Collected data
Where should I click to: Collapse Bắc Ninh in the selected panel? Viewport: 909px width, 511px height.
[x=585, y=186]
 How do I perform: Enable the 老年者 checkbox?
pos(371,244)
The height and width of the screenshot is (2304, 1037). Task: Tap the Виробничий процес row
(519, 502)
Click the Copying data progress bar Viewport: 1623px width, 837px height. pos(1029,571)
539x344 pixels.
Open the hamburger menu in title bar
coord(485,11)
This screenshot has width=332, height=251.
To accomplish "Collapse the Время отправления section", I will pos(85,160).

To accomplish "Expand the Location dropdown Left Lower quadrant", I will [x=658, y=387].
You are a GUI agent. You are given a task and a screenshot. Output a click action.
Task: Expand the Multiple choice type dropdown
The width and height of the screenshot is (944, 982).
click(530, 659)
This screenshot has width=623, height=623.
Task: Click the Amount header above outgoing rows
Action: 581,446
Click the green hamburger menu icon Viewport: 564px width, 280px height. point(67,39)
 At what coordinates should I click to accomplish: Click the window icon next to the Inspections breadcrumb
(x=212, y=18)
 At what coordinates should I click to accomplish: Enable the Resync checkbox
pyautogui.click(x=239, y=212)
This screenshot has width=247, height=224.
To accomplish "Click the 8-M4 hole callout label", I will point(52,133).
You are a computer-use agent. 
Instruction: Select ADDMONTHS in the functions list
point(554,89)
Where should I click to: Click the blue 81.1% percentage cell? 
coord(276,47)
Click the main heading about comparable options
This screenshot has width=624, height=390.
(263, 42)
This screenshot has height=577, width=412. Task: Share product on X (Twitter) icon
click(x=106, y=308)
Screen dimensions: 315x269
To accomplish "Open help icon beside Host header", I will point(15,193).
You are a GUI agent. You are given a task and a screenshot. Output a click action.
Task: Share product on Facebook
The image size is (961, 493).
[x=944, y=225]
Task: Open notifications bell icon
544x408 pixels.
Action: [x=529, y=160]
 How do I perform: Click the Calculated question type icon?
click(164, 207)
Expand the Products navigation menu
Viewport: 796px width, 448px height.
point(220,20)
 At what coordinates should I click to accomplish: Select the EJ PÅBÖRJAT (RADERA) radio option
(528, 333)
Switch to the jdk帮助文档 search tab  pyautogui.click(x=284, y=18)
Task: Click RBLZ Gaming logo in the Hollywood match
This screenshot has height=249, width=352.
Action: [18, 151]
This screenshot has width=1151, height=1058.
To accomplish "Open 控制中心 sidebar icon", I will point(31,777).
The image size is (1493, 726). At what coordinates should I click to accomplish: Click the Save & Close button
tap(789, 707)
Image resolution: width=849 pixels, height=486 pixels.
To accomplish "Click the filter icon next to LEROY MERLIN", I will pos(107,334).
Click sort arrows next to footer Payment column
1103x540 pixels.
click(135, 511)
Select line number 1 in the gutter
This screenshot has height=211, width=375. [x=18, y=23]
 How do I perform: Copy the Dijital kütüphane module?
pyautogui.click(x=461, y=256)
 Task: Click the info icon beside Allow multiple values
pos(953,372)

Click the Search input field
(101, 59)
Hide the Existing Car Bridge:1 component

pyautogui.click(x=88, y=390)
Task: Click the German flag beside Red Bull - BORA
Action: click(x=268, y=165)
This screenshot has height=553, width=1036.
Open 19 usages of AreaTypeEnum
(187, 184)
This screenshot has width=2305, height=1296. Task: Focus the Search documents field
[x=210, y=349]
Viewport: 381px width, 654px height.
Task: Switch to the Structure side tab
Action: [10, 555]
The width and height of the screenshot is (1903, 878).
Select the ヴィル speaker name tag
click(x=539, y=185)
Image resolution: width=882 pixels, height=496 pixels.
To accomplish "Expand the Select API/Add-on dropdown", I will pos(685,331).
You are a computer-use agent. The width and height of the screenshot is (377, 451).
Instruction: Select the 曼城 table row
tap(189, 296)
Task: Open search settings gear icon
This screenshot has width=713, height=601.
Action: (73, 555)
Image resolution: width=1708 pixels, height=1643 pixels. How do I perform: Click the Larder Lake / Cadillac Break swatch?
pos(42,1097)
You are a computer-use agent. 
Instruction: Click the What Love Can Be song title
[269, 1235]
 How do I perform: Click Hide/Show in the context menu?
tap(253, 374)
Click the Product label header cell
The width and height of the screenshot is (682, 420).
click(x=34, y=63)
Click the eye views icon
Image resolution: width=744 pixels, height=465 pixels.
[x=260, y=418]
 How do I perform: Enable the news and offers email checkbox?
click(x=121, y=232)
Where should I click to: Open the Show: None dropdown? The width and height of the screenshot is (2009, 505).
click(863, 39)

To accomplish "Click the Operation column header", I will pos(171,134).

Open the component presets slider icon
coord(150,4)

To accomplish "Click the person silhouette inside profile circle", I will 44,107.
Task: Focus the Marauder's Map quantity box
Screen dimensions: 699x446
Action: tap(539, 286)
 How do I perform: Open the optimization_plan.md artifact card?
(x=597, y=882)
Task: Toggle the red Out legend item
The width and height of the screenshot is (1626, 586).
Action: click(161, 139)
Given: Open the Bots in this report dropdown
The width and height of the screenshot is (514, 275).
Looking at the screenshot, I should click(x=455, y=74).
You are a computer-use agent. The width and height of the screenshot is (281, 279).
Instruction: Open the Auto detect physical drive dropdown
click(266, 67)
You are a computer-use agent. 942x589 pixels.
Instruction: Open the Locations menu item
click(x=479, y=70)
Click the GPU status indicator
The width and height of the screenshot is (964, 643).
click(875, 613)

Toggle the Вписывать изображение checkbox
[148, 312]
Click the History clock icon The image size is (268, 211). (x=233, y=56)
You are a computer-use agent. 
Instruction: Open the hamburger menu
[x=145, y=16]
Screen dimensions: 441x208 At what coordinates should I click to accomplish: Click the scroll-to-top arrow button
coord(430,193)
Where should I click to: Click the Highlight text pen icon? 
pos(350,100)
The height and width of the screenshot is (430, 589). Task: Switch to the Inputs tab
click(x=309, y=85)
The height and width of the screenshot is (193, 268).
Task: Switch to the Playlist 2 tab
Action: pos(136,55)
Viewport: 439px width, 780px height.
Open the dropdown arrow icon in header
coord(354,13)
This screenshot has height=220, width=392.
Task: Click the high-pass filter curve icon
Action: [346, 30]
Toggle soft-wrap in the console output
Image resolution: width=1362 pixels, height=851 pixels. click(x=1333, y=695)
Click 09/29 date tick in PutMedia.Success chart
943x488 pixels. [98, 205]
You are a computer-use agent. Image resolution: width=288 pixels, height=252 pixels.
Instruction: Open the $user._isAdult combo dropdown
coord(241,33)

| What is asked |
Copy out the lines of the collected data starting at the line containing "Screen dimensions: 315x269" and ending at the line containing "I will pos(685,331).", both included.

| Finished task |
Screen dimensions: 315x269
To accomplish "Open help icon beside Host header", I will point(15,193).
You are a GUI agent. You are given a task and a screenshot. Output a click action.
Task: Share product on Facebook
The image size is (961, 493).
[x=944, y=225]
Task: Open notifications bell icon
544x408 pixels.
Action: [x=529, y=160]
 How do I perform: Click the Calculated question type icon?
click(164, 207)
Expand the Products navigation menu
Viewport: 796px width, 448px height.
point(220,20)
 At what coordinates should I click to accomplish: Select the EJ PÅBÖRJAT (RADERA) radio option
(528, 333)
Switch to the jdk帮助文档 search tab  pyautogui.click(x=284, y=18)
Task: Click RBLZ Gaming logo in the Hollywood match
This screenshot has height=249, width=352.
Action: [18, 151]
This screenshot has width=1151, height=1058.
To accomplish "Open 控制中心 sidebar icon", I will point(31,777).
The image size is (1493, 726). At what coordinates should I click to accomplish: Click the Save & Close button
tap(789, 707)
Image resolution: width=849 pixels, height=486 pixels.
To accomplish "Click the filter icon next to LEROY MERLIN", I will pos(107,334).
Click sort arrows next to footer Payment column
1103x540 pixels.
click(135, 511)
Select line number 1 in the gutter
This screenshot has height=211, width=375. [x=18, y=23]
 How do I perform: Copy the Dijital kütüphane module?
pyautogui.click(x=461, y=256)
 Task: Click the info icon beside Allow multiple values
pos(953,372)

Click the Search input field
(101, 59)
Hide the Existing Car Bridge:1 component

pyautogui.click(x=88, y=390)
Task: Click the German flag beside Red Bull - BORA
Action: click(x=268, y=165)
This screenshot has height=553, width=1036.
Open 19 usages of AreaTypeEnum
(187, 184)
This screenshot has width=2305, height=1296. Task: Focus the Search documents field
[x=210, y=349]
Viewport: 381px width, 654px height.
Task: Switch to the Structure side tab
Action: [10, 555]
The width and height of the screenshot is (1903, 878).
Select the ヴィル speaker name tag
click(x=539, y=185)
Image resolution: width=882 pixels, height=496 pixels.
To accomplish "Expand the Select API/Add-on dropdown", I will pos(685,331).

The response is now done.